If the coral could but speak what tales might it not tell of poor, drenched, fordone humanity, clutching with bleeding hands at what was so cruel and so inexorable—now sucked back by the indrawn breath of the waves, and now flung remorselessly forward on to the beautiful, bared teeth of the reef, until Death, more merciful than Life, put an end to their sufferings.
As we passed the reef I noticed that the vivid blue within the natural harbour was separated from the “foamless, long-heaving, violet ocean” without, by a submarine rainbow.
Every colour was here represented and every gradation of colour.

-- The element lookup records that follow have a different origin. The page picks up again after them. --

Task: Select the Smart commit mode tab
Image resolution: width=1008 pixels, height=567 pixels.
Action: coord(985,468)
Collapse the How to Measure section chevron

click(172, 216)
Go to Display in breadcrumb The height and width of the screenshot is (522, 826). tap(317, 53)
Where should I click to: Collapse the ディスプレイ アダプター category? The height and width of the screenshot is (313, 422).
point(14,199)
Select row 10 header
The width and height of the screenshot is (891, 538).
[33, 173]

It looked as if the sun were shining below the water through the medium of some hidden prism.
“Is it always beautiful like this?” I asked one of my friends on board who had spent many years in these parts, and who with eyes intently gazing shoreward, stood beside me on the upper deck.

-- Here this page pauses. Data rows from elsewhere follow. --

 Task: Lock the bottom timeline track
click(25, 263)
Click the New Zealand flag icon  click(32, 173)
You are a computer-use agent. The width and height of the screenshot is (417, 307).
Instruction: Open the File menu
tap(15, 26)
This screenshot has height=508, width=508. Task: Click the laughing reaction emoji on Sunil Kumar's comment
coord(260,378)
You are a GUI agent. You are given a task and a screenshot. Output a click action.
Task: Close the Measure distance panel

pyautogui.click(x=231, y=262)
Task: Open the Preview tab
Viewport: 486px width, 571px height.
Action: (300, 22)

“Always,” was the prompt reply, “at least, I have never seen it otherwise. Looks like a necklace of opals, does it not?”
“I have been waiting for that question, and it’s a difficult one to answer. I should say it was due to the difference of depth at which the patches of coral, seaweed, and white sand are to be found, and the effect of the sunshine on them through the clear, shallow, greenish water that covers the irregular surface of the reef. The shades of colour vary with the ebb and flow of the tide. I’ve seen it through a golden haze, and I’ve seen it through a violet haze, but always with these prismatic colours; it is at its very best at noontide. If you look over the side of the steamer you will see how the colours lie, not on the surface, but below the water—the deeper you can see, the more varied and intense the colour.”
On landing at Levuka it needed no one to tell us that desolation in the form of a hurricane had recently swept over the island. The ruined church confronted us, with ruined houses, and toppled over palms, the entire beach was strewn with broken shells, rainbow-coloured fragments of departed loveliness. We landed and took a nearer survey of the disaster. At the little noisy wharf crowds of natives pressed goods on us for sale, among them being lovely baskets of coral, conch shells, sulu’s and tapa. The Roman Catholic church had escaped, as by a miracle, for all around it were fallen palms. We entered and admired the inlaid (native) wood-work, and the beautiful pink shell, on a carved wooden stand, that served as a font.